W) Assim sendo, muito embora se considere que as notificações remetidas às arguidas nestes autos devam ser consideradas efetuadas, na fase da instrução e em última instância a Meritíssima Juíza de Instrução poderia proceder à sanação de tal alegada irregularidade, ordenando novas notificações às arguidas.
x) Por seu turno, acresce que o inquérito compreende o conjunto de diligências que visam investigar a existência de um crime, determinar os seus agentes e a responsabilidade deles e descobrir e recolher as provas, em ordem à decisão sobre a acusação - artigo 262., n 1 do Código do Processo Penal.
Y) O n 2 do mesmo artigo estatui que: “Ressalvadas as excepções previstas neste Código, a notícia de um crime dá sempre lugar à abertura de inquérito ”.

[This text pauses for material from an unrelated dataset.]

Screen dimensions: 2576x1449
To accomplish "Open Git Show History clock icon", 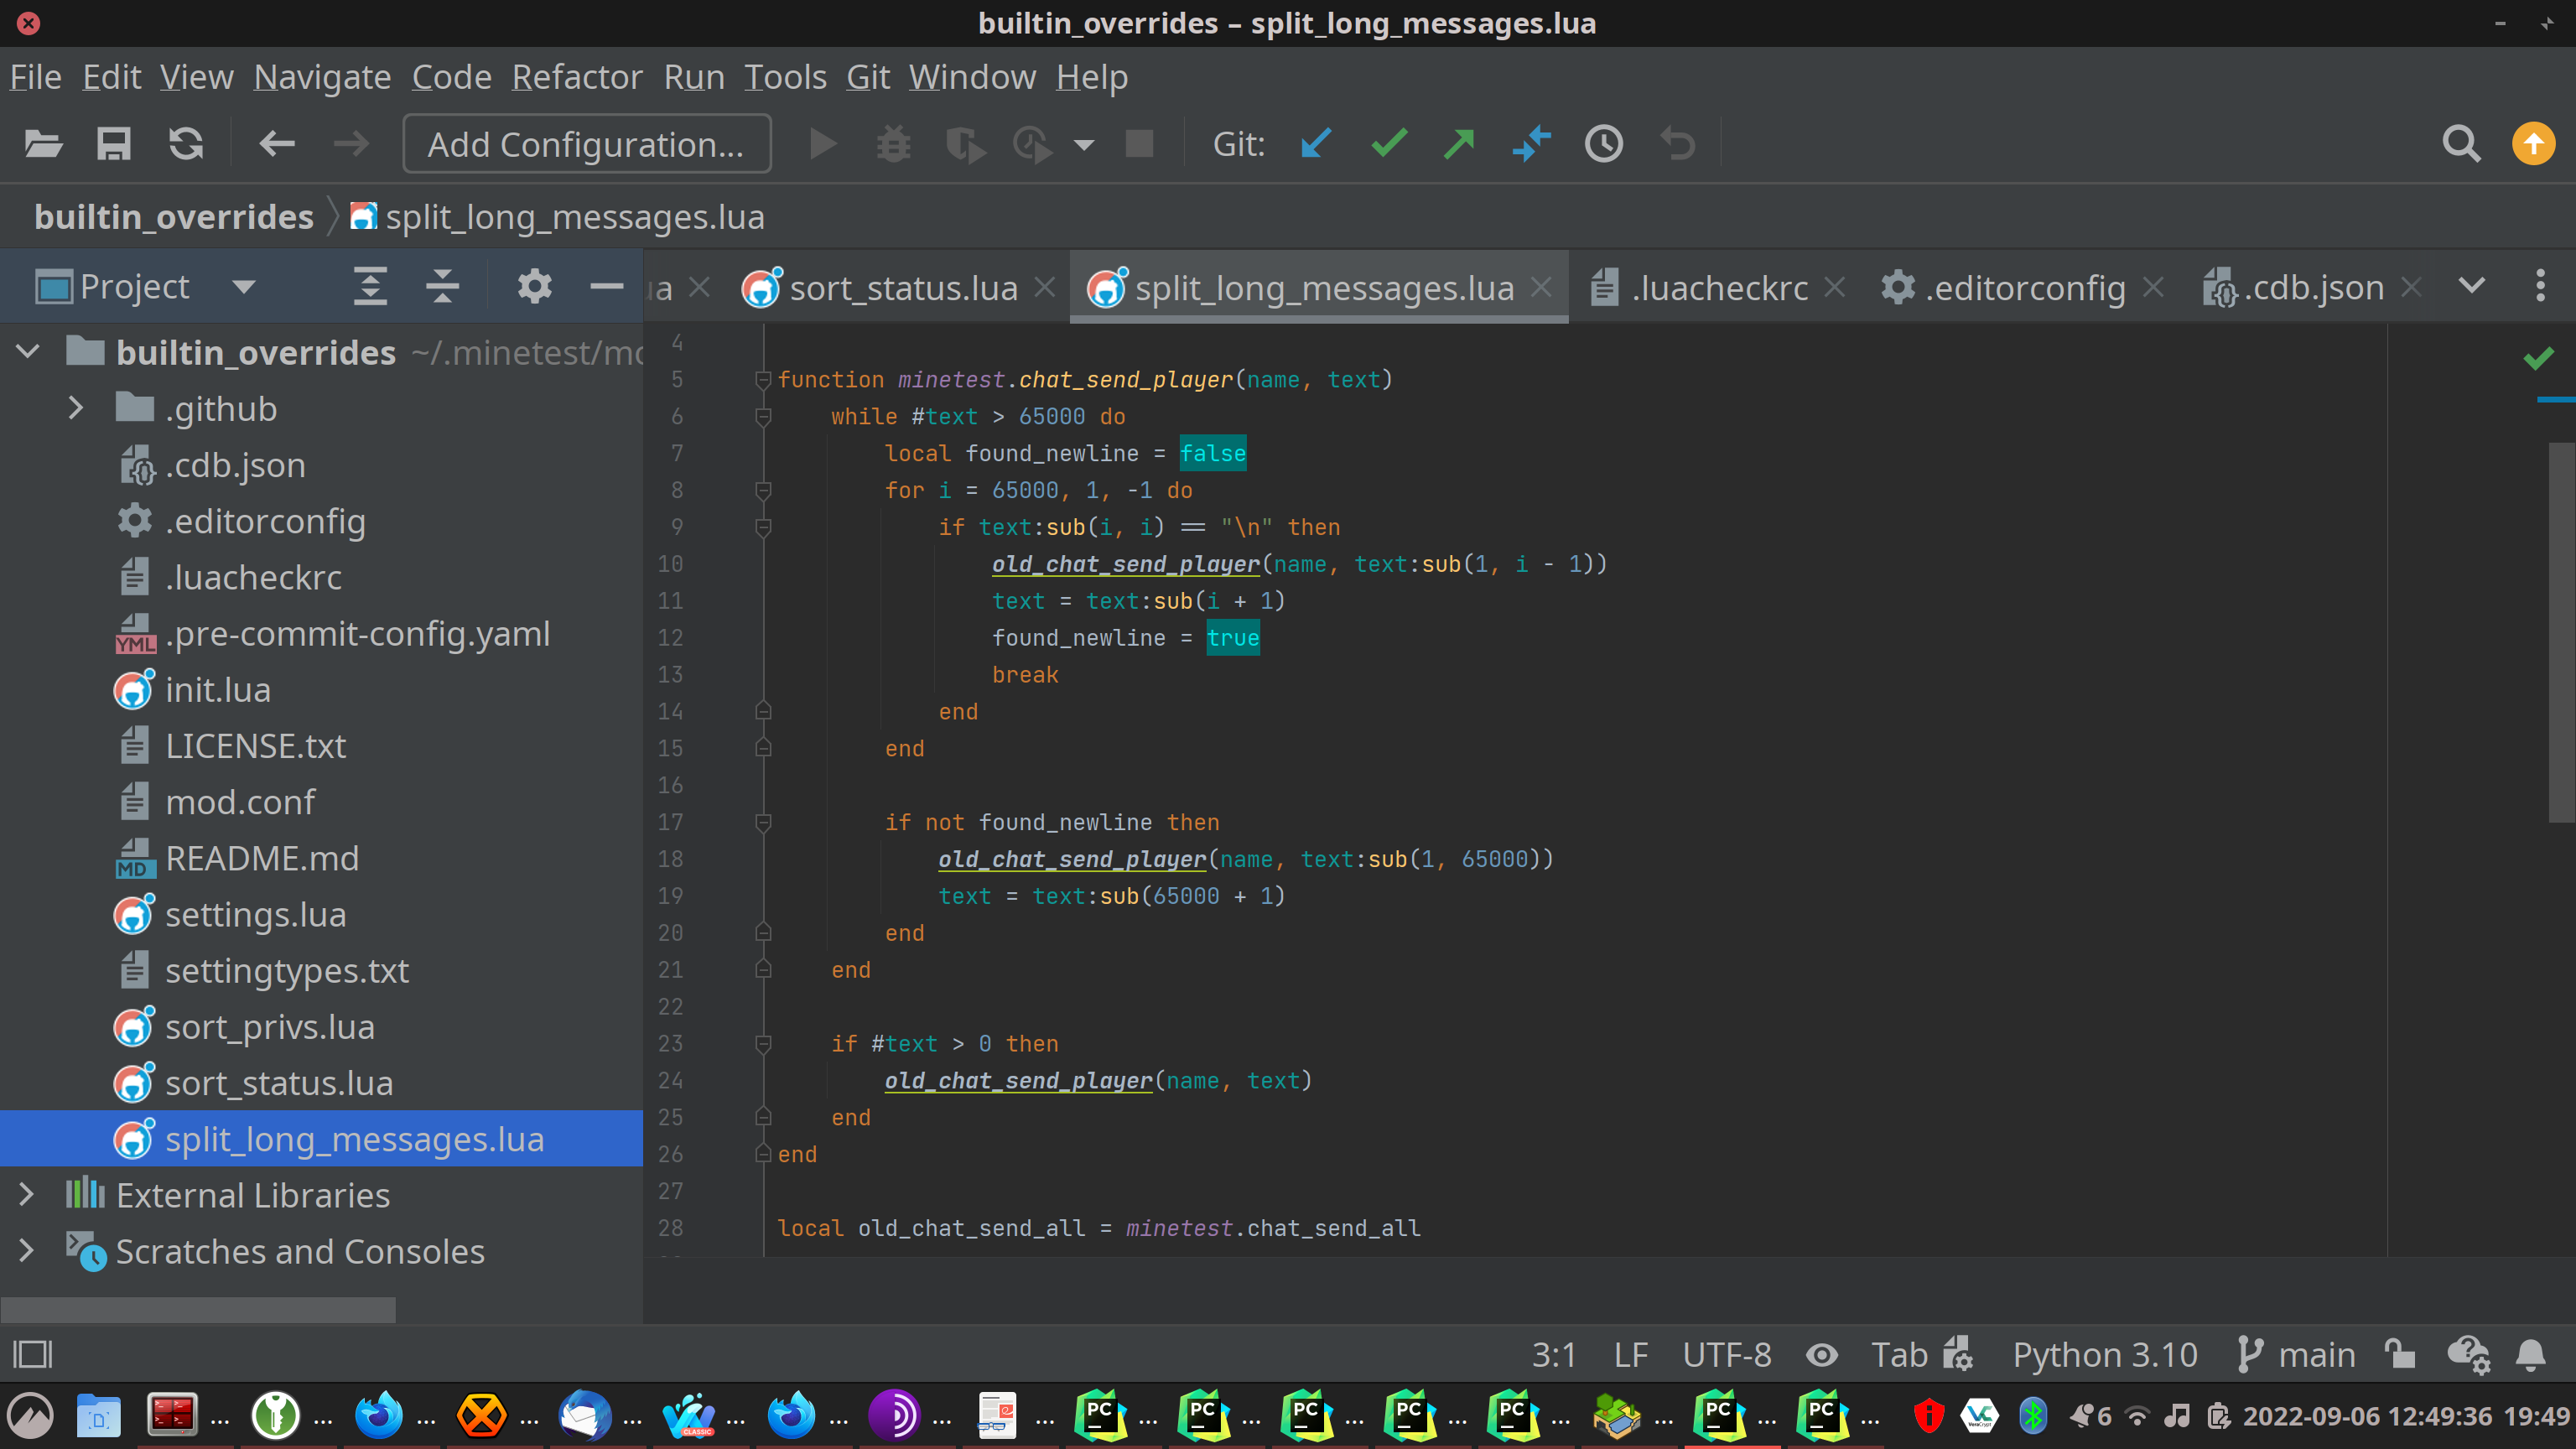I will (1603, 144).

z) A direção do inquérito cabe ao Ministério Público - artigo 263. do Código do Processo Penal - que pratica os atos necessários à realização da finalidade a que se dirige: investigar a \ notícia do crime e quem foram os seus agentes em ordem à decisão sobre se deverá ou não promover-se a fase de julgamento - artigo 267. do Código Penal.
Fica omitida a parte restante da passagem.